Die derzeitige Schwäche der deutschen Industrie bringe die deutsche Konjunktur "in schwieriges Fahrwasser", erklärte Ifo-Präsident Clemens Fuest. Demnach verschlechterte sich das Geschäftsklima im verarbeitenden Gewerbe "erheblich". Die Erwartungen der Firmen fielen auf den niedrigsten Stand seit November 2022. Auch die aktuelle Lage wurde schlechter beurteilt.
"Von großem Pessimismus geprägt"
Im Dienstleistungssektor waren die Unternehmen weniger zufrieden mit der aktuellen Lage und auch die Erwartungen fielen pessimistischer aus. Im Bauhauptgewerbe gingen ebenfalls beide Faktoren zurück. Im Handel verbesserten sich die Erwartungen zwar "minimal", sie blieben aber "von großem Pessimismus geprägt".
Für den Geschäftsklimaindex antworten monatlich rund 9.000 Unternehmen auf Fragen des Ifo-Instituts. Sie werden gebeten, ihre gegenwärtige Geschäftslage zu beurteilen und ihre Erwartungen für die nächsten sechs Monate anzugeben.
Christoph Swonke, Konjunkturanalyst der DZ Bank, bezeichnete vor allem den Rückgang bei den Erwartungen der Firmen als "beunruhigend". Ein schwaches außenwirtschaftliches Umfeld, rückläufige Auftragseingänge und gestiegene Zinsen dürften "die Hauptgründe für die deutlich skeptischere Einschätzung" sein, erklärte er.
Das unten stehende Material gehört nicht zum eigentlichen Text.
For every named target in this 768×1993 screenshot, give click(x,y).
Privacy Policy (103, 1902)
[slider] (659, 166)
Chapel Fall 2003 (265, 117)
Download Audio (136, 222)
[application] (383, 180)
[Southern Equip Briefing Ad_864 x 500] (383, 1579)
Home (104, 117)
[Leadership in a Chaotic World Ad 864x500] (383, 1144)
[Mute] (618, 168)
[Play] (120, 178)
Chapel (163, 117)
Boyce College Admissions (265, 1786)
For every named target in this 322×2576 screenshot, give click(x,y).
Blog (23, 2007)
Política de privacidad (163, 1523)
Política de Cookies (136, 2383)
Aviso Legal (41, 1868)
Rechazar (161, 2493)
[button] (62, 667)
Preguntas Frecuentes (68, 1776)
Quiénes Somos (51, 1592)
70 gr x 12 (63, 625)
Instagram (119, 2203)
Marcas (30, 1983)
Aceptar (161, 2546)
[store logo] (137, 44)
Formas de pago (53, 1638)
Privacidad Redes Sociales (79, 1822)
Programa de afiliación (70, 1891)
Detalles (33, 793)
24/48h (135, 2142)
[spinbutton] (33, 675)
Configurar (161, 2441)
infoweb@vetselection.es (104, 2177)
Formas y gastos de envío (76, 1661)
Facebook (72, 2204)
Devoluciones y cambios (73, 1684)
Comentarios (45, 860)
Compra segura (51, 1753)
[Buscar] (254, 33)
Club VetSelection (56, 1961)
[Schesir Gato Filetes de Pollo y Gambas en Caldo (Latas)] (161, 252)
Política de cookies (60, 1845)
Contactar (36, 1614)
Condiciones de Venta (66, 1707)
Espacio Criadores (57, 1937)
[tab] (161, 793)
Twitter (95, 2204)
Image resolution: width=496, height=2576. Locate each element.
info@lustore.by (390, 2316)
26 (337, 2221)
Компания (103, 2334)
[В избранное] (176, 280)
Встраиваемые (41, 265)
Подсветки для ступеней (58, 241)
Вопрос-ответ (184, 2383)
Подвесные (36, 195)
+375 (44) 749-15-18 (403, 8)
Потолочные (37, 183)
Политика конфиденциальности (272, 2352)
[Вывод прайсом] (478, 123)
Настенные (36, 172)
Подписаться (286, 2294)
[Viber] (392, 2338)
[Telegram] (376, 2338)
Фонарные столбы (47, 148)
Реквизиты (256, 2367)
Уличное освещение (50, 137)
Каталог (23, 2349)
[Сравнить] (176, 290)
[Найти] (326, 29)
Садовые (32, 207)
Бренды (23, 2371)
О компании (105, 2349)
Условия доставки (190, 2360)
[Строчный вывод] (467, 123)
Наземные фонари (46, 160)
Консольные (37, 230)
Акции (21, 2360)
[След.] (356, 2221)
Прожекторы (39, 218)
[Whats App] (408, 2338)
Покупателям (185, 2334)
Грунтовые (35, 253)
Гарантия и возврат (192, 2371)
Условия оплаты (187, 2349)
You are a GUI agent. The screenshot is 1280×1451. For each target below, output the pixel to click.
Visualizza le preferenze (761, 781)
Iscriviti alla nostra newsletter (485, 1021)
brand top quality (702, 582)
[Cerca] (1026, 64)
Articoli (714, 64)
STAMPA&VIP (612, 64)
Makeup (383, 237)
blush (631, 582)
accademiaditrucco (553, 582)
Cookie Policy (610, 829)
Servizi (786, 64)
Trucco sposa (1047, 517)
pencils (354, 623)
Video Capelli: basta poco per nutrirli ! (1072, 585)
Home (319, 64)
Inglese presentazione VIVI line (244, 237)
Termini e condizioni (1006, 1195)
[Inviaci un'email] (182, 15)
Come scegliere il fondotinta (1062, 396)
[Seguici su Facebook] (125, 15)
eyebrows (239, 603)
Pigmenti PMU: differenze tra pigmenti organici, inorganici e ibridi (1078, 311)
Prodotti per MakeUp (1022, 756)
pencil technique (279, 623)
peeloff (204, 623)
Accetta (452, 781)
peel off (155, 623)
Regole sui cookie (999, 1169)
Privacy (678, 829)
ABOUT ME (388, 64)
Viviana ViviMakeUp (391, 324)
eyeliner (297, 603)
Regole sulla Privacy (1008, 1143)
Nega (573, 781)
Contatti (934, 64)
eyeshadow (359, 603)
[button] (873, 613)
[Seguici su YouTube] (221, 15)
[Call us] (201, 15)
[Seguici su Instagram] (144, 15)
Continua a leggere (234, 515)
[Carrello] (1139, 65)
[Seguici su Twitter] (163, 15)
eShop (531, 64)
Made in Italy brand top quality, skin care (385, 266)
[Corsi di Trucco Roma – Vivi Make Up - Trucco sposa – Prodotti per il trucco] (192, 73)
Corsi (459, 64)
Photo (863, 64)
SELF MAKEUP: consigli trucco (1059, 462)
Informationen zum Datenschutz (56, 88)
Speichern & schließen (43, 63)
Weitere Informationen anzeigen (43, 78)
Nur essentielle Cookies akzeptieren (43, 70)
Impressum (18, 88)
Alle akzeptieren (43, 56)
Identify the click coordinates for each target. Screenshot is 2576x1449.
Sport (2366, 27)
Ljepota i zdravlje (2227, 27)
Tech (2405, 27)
Hoffnungen auf eine rasche wirtschaftliche Erholung in China nach dem Ende der strikten Corona-Politik seien bislang enttäuscht worden.
Deutsche Wirtschaft wird "erneut schrumpfen"
Der ING-Analyst Carsten Brzeski erklärte, die Erholung der deutschen Wirtschaft sei "beendet, bevor sie richtig begonnen hat". Der Optimismus vom Jahresbeginn sei der Realität gewichen. Auch er machte unter anderem die Lage in China sowie die drohende Rezession in den USA und die Geldpolitik für die Lage verantwortlich. Zudem lasteten künftig weiterhin der Ukraine-Krieg, der demografische Wandel und die Energiewende auf der deutschen Konjunktur.
Auch Andreas Scheuerle von der Dekabank blickt pessimistisch in die nähere Zukunft: "Es braut sich ein konjunkturelles Unwetter zusammen", so der Leiter Industrieländerkonjunktur und Branchenanalysen der Bank zur Deutschen Presse-Agentur. "Der aktuelle Rückgang des Ifo-Geschäftsklimas zählt zu den Top Ten dieses Indikators. Die Unternehmen spüren in ihren Auftragsbüchern immer deutlicher die Bremsspuren der restriktiven Geldpolitik hierzulande, aber auch bei wichtigen Handelspartnern Deutschlands."
Der Chefvolkswirt der Commerzbank, Jörg Krämer, prognostiziert einen Rückgang des deutschen Bruttoinlandsprodukts in den kommenden Monaten: "Das Ifo-Geschäftsklima ist zum zweiten Mal in Folge eingebrochen. Auch die anderen Frühindikatoren für die Industrie zeigen klar nach unten. Wir fühlen uns bestätigt in der Prognose, dass die deutsche Wirtschaft in der zweiten Jahreshälfte erneut schrumpfen wird."